Description of the task >> What you return should be the lines of the data containing "computer", each in full.

Records provided >>
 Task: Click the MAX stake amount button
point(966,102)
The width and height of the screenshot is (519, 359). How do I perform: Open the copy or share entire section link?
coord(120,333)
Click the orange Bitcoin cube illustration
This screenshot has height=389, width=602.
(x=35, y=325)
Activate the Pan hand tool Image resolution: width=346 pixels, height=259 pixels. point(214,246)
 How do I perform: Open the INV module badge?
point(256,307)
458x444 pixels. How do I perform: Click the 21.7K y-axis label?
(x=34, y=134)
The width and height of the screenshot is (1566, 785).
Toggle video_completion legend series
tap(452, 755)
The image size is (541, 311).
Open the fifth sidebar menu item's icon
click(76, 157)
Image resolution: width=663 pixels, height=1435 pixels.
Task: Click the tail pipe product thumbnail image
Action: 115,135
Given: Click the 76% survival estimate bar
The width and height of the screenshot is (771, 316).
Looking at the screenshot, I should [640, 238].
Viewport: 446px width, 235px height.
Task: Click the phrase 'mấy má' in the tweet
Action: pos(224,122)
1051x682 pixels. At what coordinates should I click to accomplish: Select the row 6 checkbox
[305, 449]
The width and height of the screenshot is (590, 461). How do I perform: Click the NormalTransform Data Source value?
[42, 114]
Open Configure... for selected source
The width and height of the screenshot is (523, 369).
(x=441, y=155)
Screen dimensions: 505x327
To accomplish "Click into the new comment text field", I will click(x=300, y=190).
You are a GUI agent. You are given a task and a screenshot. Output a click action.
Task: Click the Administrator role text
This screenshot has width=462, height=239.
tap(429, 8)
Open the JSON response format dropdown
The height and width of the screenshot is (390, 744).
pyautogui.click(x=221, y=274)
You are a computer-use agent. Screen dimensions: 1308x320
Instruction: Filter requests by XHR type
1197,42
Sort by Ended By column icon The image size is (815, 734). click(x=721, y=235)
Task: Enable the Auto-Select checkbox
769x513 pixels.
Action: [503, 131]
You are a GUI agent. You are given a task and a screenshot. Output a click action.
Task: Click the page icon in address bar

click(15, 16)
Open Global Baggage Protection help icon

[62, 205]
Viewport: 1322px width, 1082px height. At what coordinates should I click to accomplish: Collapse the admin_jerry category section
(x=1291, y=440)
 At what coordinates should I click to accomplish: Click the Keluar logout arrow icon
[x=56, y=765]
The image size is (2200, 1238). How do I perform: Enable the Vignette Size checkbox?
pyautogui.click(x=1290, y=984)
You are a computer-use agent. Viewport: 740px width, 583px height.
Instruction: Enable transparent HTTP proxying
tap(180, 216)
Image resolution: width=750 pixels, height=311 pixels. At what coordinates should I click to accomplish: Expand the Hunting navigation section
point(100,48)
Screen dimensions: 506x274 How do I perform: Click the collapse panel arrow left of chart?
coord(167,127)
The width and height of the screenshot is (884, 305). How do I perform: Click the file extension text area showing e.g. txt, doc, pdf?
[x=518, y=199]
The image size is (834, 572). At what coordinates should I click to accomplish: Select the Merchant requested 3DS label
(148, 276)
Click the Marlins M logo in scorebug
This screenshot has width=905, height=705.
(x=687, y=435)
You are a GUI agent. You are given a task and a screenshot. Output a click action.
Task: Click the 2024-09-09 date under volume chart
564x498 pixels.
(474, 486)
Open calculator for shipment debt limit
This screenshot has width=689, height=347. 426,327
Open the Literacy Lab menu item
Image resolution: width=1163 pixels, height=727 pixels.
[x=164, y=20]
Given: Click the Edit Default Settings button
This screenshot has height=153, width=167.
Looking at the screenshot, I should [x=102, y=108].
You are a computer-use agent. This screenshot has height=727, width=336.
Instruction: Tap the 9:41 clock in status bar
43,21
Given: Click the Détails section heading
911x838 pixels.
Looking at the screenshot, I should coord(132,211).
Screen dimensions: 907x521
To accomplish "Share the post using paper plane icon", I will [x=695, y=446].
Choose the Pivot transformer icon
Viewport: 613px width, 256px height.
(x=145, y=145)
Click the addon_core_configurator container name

Your response >>
You are a computer-use agent. Screen dimensions: 1308x320
You are a computer-use agent. Viewport: 740px width, 583px height.
You are a computer-use agent. This screenshot has height=727, width=336.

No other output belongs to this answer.